Ergänzt wurden die Abende durch Beiträge von Fachleuten der FVA, die über aktuelle Entwicklungen im Wolfsmonitoring sowie über die fachlichen Grundlagen des Herdenschutzes informierten.
Hoher Austauschbedarf in der Praxis
Die Veranstaltungen machten deutlich, dass der Informations- und Austauschbedarf in der Praxis weiterhin hoch ist. Viele Fragestellungen entstehen im laufenden Betrieb und lassen sich am effektivsten im direkten Austausch mit Fachberatung und Kolleginnen und Kollegen klären.
Die Weidestammtische boten hierfür einen praxisorientierten Rahmen, direkt auf landwirtschaftlichen Betrieben.

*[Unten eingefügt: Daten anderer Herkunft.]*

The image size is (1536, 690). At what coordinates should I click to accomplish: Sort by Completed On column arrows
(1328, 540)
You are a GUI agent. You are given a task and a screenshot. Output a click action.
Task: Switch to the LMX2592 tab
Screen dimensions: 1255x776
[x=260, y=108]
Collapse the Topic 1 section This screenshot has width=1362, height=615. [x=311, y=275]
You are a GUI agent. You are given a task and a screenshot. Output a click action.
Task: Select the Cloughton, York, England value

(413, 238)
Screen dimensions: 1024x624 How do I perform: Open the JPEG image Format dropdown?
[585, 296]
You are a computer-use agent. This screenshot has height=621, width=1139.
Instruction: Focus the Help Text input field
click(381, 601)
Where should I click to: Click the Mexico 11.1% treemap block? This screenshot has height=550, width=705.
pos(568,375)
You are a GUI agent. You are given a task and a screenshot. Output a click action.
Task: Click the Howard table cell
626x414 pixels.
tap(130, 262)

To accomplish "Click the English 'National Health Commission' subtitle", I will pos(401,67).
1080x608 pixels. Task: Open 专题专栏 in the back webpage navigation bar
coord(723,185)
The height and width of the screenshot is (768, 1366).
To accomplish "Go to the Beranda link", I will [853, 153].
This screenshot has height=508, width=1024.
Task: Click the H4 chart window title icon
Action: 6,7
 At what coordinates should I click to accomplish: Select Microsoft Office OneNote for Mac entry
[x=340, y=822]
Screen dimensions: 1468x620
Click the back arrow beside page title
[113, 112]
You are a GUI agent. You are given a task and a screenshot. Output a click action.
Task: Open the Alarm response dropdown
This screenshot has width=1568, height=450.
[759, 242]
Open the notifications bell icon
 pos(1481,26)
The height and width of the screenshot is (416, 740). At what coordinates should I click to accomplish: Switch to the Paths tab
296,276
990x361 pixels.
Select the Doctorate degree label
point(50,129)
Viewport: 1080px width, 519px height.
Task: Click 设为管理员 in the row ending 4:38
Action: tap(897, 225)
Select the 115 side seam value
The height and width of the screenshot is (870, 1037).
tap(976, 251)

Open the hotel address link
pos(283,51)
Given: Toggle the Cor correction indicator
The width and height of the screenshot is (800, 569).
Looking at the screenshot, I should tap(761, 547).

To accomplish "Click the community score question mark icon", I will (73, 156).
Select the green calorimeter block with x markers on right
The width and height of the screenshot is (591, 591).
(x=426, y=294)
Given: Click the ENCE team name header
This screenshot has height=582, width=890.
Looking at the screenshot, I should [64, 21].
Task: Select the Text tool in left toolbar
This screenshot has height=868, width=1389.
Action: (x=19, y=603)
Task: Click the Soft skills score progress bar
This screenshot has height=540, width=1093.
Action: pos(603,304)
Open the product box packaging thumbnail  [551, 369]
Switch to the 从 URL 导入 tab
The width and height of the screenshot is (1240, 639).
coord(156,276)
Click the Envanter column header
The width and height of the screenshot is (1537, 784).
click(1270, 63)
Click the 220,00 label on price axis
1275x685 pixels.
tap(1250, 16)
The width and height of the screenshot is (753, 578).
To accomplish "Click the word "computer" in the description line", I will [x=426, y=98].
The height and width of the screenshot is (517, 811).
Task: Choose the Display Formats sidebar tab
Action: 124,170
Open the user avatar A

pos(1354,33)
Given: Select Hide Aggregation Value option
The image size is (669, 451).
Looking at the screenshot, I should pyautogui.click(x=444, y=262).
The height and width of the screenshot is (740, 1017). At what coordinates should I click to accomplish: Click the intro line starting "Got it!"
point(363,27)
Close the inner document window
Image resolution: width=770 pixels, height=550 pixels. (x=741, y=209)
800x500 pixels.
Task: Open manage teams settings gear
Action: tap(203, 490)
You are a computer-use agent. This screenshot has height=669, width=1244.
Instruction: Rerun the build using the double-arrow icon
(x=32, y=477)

Herdenschutzförderung aktuell unklar
Neben fachlichen Themen wurde auch die aktuellen Entwicklung der Rahmenbedingungen diskutiert. Durch die Aufnahme des Wolfs in das Jagdgesetz hat sich die Zuständigkeit für den Herdenschutz in Baden-Württemberg vom Umweltministerium auf das Ministerium für Ländlichen Raum, Landwirtschaft und Heimat verlagert.
In der Praxis ist derzeit noch unklar, wie es mit der Förderung für Herdenschutzmaßnahmen weitergeht.
Herdenschutz als dauerhafte Aufgabe
Die hohe Beteiligung an den Weidestammtischen unterstreicht die wachsende Bedeutung des Herdenschutzes für die Weidetierhaltung im Südschwarzwald. Herdenschutzmaßnahmen sind für viele Betriebe bereits fester Bestandteil des Arbeitsalltags geworden und werden auch künftig eine zentrale Rolle spielen.
Das Herdenschutzprojekt Südschwarzwald wird den Austausch mit den Betrieben fortführen, praxisnahe Lösungen weiterentwickeln und Erfahrungen aus der Umsetzung in die fachliche und politische Diskussion einbringen.